— Start —

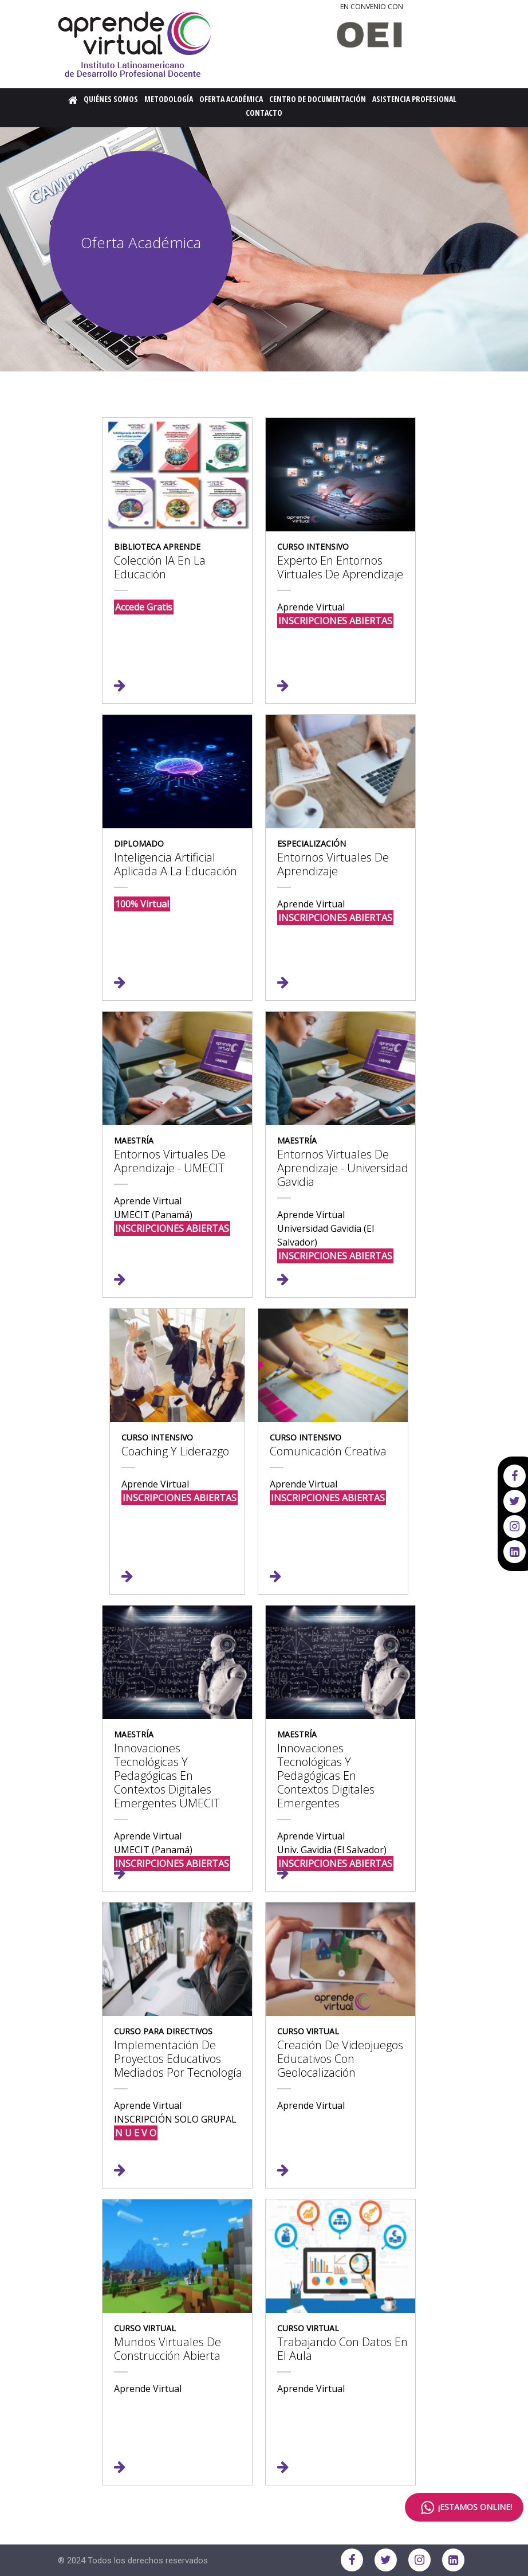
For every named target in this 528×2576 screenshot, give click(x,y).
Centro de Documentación (317, 99)
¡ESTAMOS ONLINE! (464, 2507)
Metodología (168, 99)
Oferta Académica (231, 99)
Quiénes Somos (111, 99)
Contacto (264, 113)
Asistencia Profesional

— End —

* What to work on
Rewrite the entries above, putting "Sobre Nosotros" wherever "Quiénes Somos" appears and leaving everything else unchanged. Leave the pictures out of your answer.

* In response
For every named target in this 528×2576 screenshot, give click(x,y).
Centro de Documentación (317, 99)
¡ESTAMOS ONLINE! (464, 2507)
Metodología (168, 99)
Oferta Académica (231, 99)
Sobre Nosotros (111, 99)
Contacto (264, 113)
Asistencia Profesional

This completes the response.